- [TASK PROMPT] Write out exactly the lines from the one holding "Given: Open 我的文件 from the top right" to the last line of the entries, both ends included and nothing else, without the pictures.

(Pixel coordinate grounding data)
--- START ---

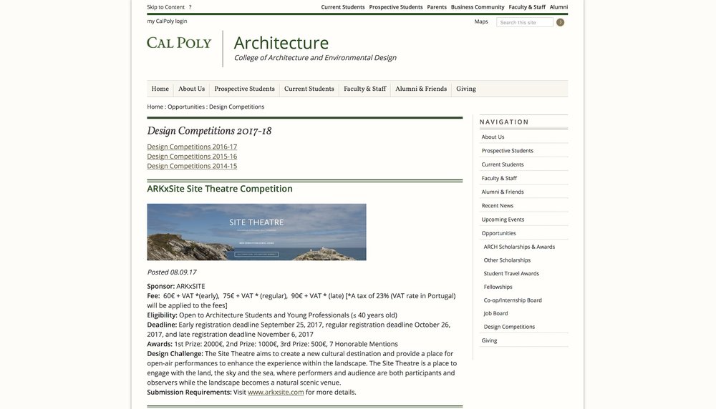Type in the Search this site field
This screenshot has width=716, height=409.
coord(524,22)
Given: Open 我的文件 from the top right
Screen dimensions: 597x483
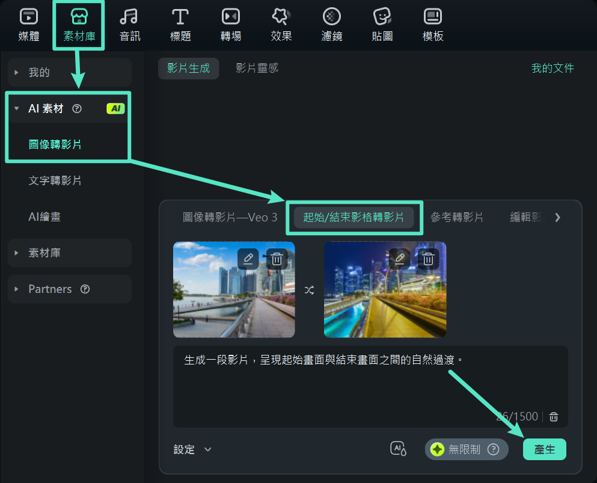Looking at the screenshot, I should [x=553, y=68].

--- END ---

- [EXERCISE RESULT]
Given: Open 我的文件 from the top right
Screen dimensions: 597x483
Looking at the screenshot, I should [x=553, y=68].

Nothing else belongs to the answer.